Earlier on Saturday, prominent conservative lawmaker Alaeddin Boroujerdi said Iran would not ship its low enriched uranium abroad in a single batch or in several shipments - a compromise suggested by some government officials - under any circumstances.

"Nothing will be given of the 1,200 kilograms (of low enriched uranium) ... to the other side in exchange for 20 percent enriched fuel, not in one batch nor in several. It is out of question," the semiofficial ISNA news agency quoted Boroujerdi as saying Saturday.
The UN-brokered plan required Iran to send 1.2 tons (1,100 kilograms) of low-enriched uranium - around 70 percent of its stockpile - to Russia in one batch by the end of the year, easing concerns the material would be used for a bomb.

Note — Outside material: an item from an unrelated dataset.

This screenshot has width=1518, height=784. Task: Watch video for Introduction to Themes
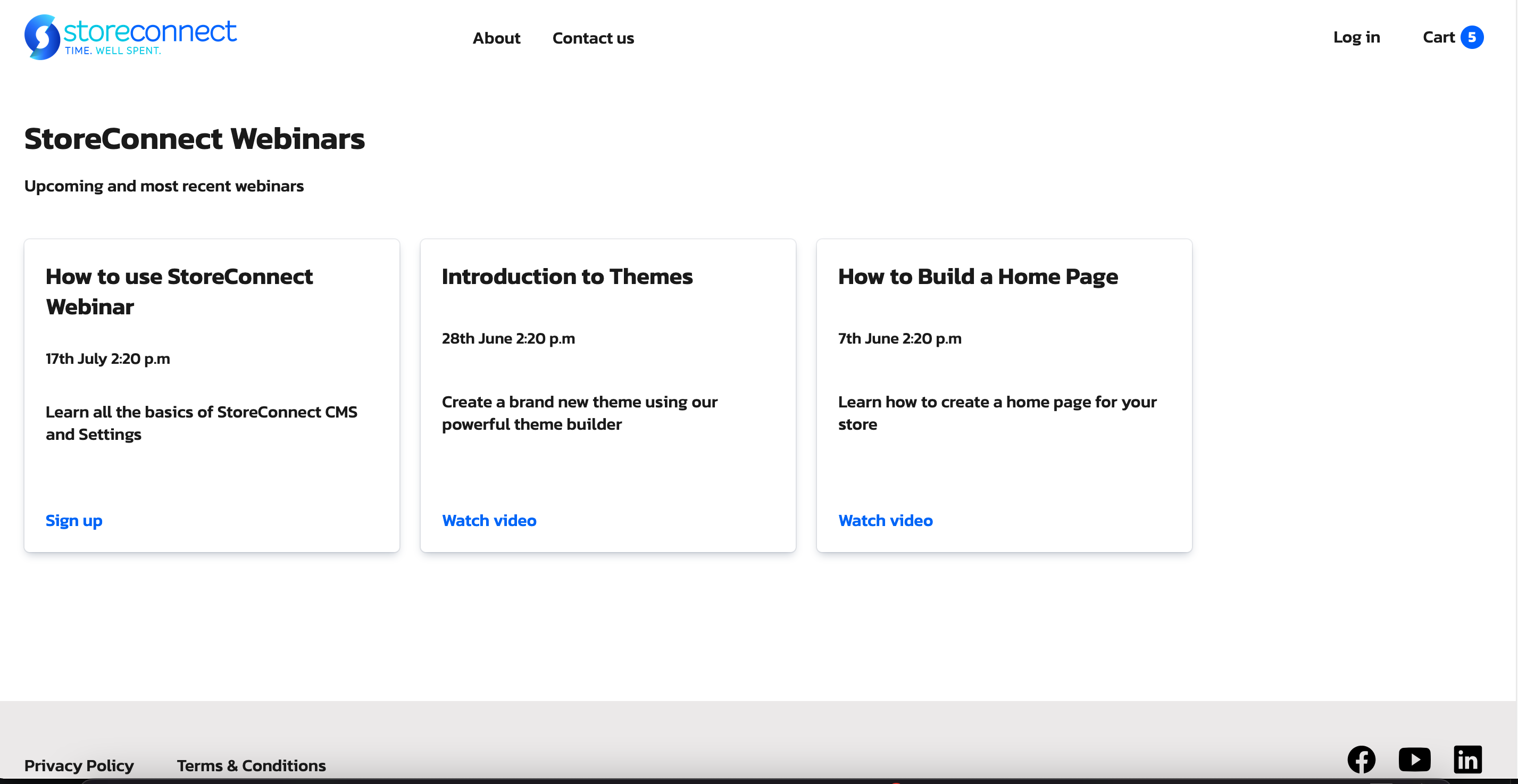tap(489, 519)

After further enrichment in Russia, France would convert the uranium into fuel rods that would be returned to Iran for use in a reactor in Teheran that produces medical isotopes. Fuel rods cannot be further enriched into weapons-grade material.

Boroujerdi added that Iran's ambassador to the UN nuclear watchdog, Ali Asghar Soltanieh, was currently "in talks to find an approach for the issue."

Iran had previously indicated that it may agree to send only "part" of its stockpile in several shipments. Should the talks fail to help Iran obtain the fuel from abroad, Iran has threatened to enrich uranium to the higher level needed to power the research reactor itself domestically.
The Teheran research reactor needs uranium enriched to about 20 percent, higher than the 3.5 percent-enriched uranium Iran is producing for a nuclear power plant it plans to build in southwestern Iran. Enriching uranium to even higher levels can produce weapons-grade materials.
The United States and its allies are unlikely to accept anything substantially less than the original plan, which aimed to delay Iran's potential ability of making nuclear weapons by at least a year by divesting Iran of most of its enriched uranium and returning it as research reactor fuel.

If 70 percent of Iran's uranium is exported in one shipment - or at the most two shipments in quick succession - Teheran would need about a year to produce enough uranium to again have the stockpile it needs for a weapon.

While the Iranian government is still considering the UN plan, the hardening posture of Iranian lawmakers has raised strong doubts that Teheran will approve the deal.

Another conservative lawmaker, Hossein Naqvi Hosseini, said Iran had three options to procure fuel for its reactor; to buy the fuel from other countries; to accept the UN-brokered plan; or to enrich uranium to a higher level domestically and produce the required fuel itself.
"The countries proposing ... are not trusted by the Islamic Republic of Iran because they didn't carry out their obligations to us in the past. Therefore, the second option is out of question," ISNA quoted Hosseini as saying.

"Exchange of uranium in return for fuel is out of question," another conservative lawmaker Ali Aghazadeh was quoted by ISNA as saying. "We have reached this point ourselves and we need to continue the path ourselves. It is their (US and its allies) obligations to give us fuel. If they fail to do so, we will supply it ourselves."

Iran has not formally rejected the UN-backed plan outright and Boroujerdi says the Supreme National Security Council, the country's top security decision-making body, is deliberating over the proposed deal. Iran has officially asked for more talks on the issue and some hard-liners say they should receive the nuclear fuel first before shipping out the enriched uranium stocks.